All the guests have money, they have power, status, and an unbecoming need to one-up each other. The CEO comes to the restaurant about seven to eight times a year, but still cannot name a single dish he ate the last time. All this money and power, and still they aren’t happy. They lack real connections with each other, are plagued by horrifying secrets that made them who they are today and, most importantly, are absolutely miserable.

So does being the elite of society truly make you better off? The Menu tells us it really doesn’t. Yet in all of these serious and challenging themes, the movie manages to bring about comedic relief through its clever humor and ironic dialogue.

The ending of the movie was executed flawlessly. The only person who survives is Taylor-Joy, because she truly enjoyed her work too before she was ruined by the elite. The chef considers her of a similar kind and allows her a chance to die with the chefs instead of becoming s’mores like the rest of the guests. Taylor-Joy brilliantly plays the chef and tells him she does not like his food and wants to send it back.

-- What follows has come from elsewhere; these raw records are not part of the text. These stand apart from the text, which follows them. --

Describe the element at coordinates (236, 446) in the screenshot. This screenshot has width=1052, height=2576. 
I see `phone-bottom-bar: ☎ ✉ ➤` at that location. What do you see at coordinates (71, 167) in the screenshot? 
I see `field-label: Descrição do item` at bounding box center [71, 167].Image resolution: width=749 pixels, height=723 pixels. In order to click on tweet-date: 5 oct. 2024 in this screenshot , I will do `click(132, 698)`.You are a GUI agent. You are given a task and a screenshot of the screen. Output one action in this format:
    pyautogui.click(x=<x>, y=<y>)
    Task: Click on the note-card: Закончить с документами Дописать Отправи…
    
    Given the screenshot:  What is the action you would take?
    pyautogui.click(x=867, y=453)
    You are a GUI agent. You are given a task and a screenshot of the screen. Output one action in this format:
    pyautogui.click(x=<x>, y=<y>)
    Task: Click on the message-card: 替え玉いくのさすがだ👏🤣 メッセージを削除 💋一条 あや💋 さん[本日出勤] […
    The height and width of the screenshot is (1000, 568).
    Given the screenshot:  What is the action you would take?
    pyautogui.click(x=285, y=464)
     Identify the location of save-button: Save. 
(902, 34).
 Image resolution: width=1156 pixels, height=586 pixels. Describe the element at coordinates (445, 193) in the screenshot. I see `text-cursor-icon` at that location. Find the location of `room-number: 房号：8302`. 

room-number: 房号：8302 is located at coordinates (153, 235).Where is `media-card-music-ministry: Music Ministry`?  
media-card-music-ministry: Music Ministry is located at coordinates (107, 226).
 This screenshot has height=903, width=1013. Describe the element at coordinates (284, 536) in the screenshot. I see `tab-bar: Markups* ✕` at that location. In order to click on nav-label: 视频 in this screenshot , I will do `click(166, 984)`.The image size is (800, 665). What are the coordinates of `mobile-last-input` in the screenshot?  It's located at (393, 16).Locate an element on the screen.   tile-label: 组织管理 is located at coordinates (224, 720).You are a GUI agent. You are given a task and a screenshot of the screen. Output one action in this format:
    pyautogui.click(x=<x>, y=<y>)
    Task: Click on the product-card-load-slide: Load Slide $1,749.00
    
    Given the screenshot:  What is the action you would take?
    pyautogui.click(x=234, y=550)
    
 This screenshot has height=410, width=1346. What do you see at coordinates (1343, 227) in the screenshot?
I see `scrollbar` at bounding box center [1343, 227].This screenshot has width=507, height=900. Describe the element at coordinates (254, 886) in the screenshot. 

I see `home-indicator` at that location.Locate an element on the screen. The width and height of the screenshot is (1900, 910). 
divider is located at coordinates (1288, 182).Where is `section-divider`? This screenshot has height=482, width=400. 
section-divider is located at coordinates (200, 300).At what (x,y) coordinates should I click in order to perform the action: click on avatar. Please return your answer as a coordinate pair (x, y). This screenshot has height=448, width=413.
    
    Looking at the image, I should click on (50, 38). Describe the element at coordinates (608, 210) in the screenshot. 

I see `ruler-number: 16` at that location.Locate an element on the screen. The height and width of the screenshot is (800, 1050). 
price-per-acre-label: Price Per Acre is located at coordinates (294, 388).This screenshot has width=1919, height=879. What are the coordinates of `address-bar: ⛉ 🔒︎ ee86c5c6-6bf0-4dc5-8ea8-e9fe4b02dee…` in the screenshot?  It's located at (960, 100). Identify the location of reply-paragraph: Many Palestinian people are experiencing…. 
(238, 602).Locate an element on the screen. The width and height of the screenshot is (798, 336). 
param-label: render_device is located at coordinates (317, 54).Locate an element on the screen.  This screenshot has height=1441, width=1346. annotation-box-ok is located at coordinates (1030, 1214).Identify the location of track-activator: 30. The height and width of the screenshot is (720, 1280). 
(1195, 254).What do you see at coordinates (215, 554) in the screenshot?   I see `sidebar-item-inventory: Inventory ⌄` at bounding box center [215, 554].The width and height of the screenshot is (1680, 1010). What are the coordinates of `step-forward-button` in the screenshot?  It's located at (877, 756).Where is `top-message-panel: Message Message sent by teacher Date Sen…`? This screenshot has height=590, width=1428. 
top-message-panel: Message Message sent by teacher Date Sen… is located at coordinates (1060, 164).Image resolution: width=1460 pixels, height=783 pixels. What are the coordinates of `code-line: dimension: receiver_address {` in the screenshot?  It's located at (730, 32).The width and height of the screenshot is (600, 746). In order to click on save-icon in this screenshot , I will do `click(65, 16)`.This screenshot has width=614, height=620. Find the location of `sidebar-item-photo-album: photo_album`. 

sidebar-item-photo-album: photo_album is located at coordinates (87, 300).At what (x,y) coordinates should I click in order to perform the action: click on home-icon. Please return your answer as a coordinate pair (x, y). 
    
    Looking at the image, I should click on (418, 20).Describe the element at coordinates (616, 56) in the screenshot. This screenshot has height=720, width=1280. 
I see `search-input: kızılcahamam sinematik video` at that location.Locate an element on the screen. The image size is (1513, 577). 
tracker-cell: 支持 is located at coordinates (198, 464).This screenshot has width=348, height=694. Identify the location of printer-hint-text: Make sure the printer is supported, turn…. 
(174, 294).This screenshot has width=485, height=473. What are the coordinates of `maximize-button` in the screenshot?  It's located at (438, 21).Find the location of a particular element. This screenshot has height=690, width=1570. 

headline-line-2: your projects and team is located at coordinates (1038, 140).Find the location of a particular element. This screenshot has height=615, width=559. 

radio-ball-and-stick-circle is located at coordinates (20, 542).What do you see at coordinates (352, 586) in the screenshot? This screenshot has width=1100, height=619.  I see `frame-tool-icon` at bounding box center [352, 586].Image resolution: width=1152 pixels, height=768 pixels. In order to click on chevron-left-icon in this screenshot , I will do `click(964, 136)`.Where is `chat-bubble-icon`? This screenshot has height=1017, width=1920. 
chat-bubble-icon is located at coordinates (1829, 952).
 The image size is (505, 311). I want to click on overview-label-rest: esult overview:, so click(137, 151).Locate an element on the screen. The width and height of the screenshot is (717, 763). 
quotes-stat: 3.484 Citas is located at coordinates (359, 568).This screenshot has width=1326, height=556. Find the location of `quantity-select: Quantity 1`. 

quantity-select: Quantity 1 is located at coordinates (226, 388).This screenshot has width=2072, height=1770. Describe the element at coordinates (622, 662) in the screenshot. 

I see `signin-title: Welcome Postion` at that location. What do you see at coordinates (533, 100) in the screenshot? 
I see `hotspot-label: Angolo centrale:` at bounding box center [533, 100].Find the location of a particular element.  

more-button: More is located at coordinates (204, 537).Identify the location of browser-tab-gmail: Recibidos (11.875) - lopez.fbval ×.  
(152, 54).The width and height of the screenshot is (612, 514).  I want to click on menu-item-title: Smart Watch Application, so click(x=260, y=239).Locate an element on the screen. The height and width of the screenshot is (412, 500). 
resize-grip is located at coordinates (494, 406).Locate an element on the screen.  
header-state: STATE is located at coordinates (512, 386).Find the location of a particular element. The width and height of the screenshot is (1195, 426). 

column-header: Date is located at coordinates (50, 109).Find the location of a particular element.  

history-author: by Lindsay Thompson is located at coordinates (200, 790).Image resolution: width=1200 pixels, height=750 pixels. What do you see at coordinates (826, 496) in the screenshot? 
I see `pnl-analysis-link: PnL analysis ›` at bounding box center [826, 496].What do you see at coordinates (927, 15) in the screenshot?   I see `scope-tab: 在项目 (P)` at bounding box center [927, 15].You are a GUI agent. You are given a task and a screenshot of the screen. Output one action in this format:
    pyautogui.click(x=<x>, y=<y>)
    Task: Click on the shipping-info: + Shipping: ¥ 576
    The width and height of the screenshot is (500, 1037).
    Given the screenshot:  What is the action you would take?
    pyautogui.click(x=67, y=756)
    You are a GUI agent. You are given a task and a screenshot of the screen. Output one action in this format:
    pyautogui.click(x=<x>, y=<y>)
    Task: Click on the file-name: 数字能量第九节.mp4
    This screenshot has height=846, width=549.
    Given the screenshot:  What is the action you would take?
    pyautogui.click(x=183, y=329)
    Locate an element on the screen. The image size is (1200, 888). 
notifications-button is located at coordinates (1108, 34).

I nearly cried at that scene, because Fiennes displays his hurt and sadness at disappointing a customer. She asks him to make her a cheeseburger: “I don’t want some deconstructed bullshit. I just want a good, traditional cheeseburger.” He charges her $9.99 for the burger and fries. Then she says she wants a to-go box and leaves him a tip. She is allowed to leave and eats her burger on the boat while she watches the restaurant go up in flames.